It was all acres that day. A big mass of them coming down the chute.
“Acres only, today, boys!” bellowed Rusty, the foreman, nonplussed.
Normally, it’s a grab bag. You get feet, inches, gallons, cords, light years, cubic millimeters, and such. Any number of combinations of measurements can come down that chute. But only one type at a time? All day? It just didn’t happen.
“It happened once before,” said Rusty when I mentioned it. “Six years back, before you wandered in here, chute was packed with fathoms for about a day and a half. Got clogged ‘round hour 23. Janet had to climb in with the big stick to get it moving again. She can’t even stand to look at a fathom now.” He laughed.
The acres kept coming. I wanted to talk about it with the other folks on the floor, but no one seemed to care. It had to mean something, I thought. No one else shared the feeling.

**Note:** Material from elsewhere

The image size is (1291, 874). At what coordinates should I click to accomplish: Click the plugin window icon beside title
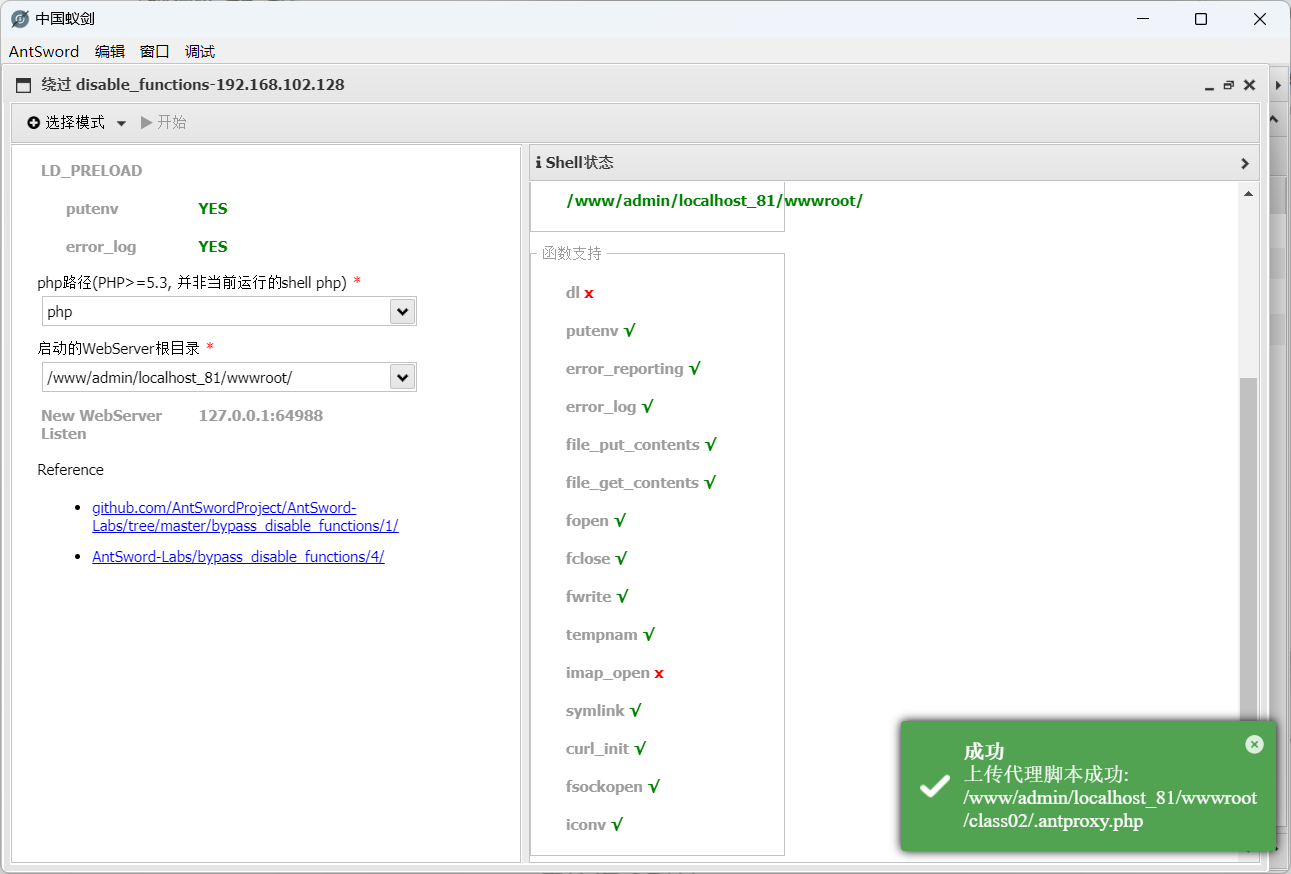pos(24,86)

“Fluke of the odds. Numbers. Odds.” mumbled Bennett, who only spoke in gists.
So I set to collecting them as I would any other unit of measurement and went about painting and wrapping them for shipment. I went with shades of green that day, being a TV fan and all.
After lunch, I tried again, this time with Peter Pan, a guy who started work the same week I did.
“Pretty weird,” I ventured. “All acres.”
“Eeeyup,” said Peter Pan.
“Wonder what it means?”
“Doesn’t mean anything, I don’t think. You heard Bennett. It’s gonna happen some days.”
“Yeah,” I said. “But the odds are astronomical.”
Peter Pan grinned. “Even more astronomical are the chances that it means anything, buddy.”
I nodded and started to walk away when he put his hand on my shoulder.
“And hey, give the green a rest. We all get it. Very funny. But you know how Mother gets about variety.”
I gulped and nodded a little harder and went back to my station. There was a spray can of cerulean I wanted to test out anyway.